I know that the rate of acceleration for a falling object on earth (barring air resistance) is 9.8 meters per second squared. Some sources state this as “per second per second”. This is what I am having trouble understanding. How can a unit as such time be squared? When applying this equation to, say, dropping a rock down into the Grand Canyon, how would I determine how fast the rock is falling after x number of seconds? If x is 3, which when squared is 9, how does this apply to the time that has elapsed? I know from my own experiments that if I drop an object it hasn’t traveled 9.8 meters after one second (one squared equals one, of course), so what am I missing here. How would I use this equation to determine how fast the rock is moving after ten seconds have elapsed? Lastly, how I would I use this equation to determine the rate of acceleration for a car that goes from zero to 100 kmph in ten seconds? (I’m using metric units for ease of calculation). How fast would the car be going if it continued to accelerate at this rate at 20 seconds?
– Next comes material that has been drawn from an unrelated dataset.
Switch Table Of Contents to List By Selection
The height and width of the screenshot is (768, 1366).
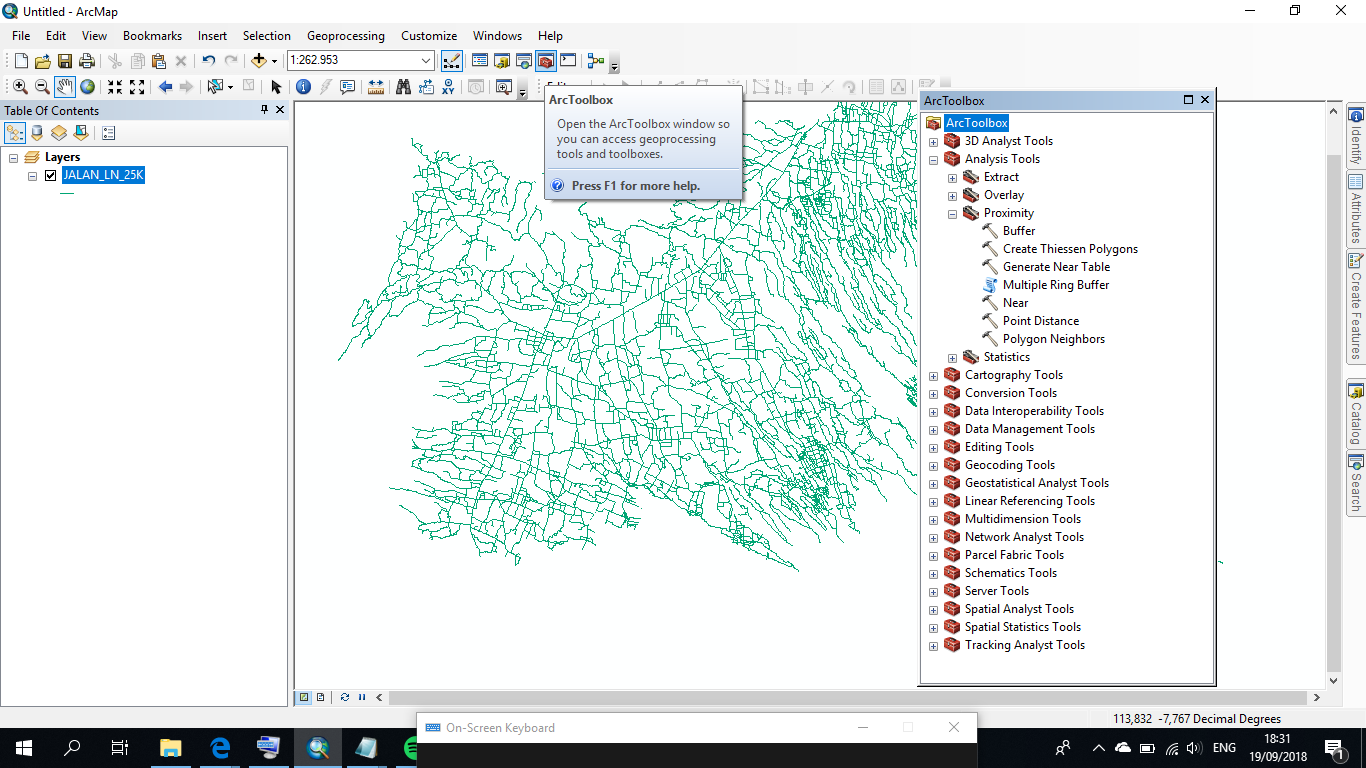[81, 132]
Also, I have a vague idea of what terminal velocity is, but can someone explain this to me and how it is determined?
Maybe it’s easier to think about it this way: not 9.8 meters per second squared, but 9.8 meters per second per second: that is, the velocity of your rock will increase by 9.8 meters per second each second.
I think that these are the formulas you need:
v=a*t
v is velocity, a is the acceleration, and t is time. You can use this to find the velocity of your rock at any given time, and you can use a=v/t to find the average acceleration of the car (10 km per hour per second, or 2.8 meters per second squared.)
x=1/2 a t^2
x is the distance traveled.
To find out how far a rock has traveled in 1 second, you square the second (1) and multiply by the acceleration and divide by 2, and you get 4.9 m. (You’re probably wondering where the 1/2 comes from, and the answer is that it’s calculus, which isn’t a very satisfying explanation, I’ll grant you . . .)
Terminal velocity is the speed at which the force of air friction on an object equals the force due to gravity. The two forces cancel out and the object just falls at a constant velocity. The force due to air friction depends on the density of the air, surface area presented by the object and its velocity, and this whacky thing called the drag coefficient that takes into a account a lot of things (slipperiness, turbulence, etc) that are difficult or impossible to compute mathematically.
You’re making it harder than it is. m/s[sup]2[/sup] is just another way of saying m/s/s.
Your care example is simple. If it accelerates at a constant rare to 100mph in 10 second is accelerates at 10mph per second or 17.6 feet per second pers second. At the end of 20 seconds it would be going 200mph. Of coruse all this assumes it’s in a vacuum because aerodynamic drag increases with the cube of speed. Double the speed and drag is eight times as much.
velocity = acceleration * time
To find the current velocity of an accelerating object you multiply acceleration by time. That means after one second the an object will be falling at a speed of 9.8 m/s. After two seconds it will be falling at a speed of 19.6 m/s and so on.
If an object is moving at a constant speed you can find its distance traveled by multiplying velocity by time:
position = velocity * time
But if the velocity is changing over time this doesn’t work … as you’ve discovered by your experiments. What you want is not the velocity at a particular time but the average velocity over the whole interval you’re interested it.
Because the velocity is increasing linearly you can find the average by dividing the final velocity in half.
position = average velocity * time
position = 1/2 * final velocity * time
position = 1/2 * acceleration * time * time
Is that clear?
Terminal velocity is caused by air resistance. It’s the point where the upward force created by air resistance balances the downward force created by gravity. With the forces balanced the falling body stops accelerating and reaches its maximum falling velocity.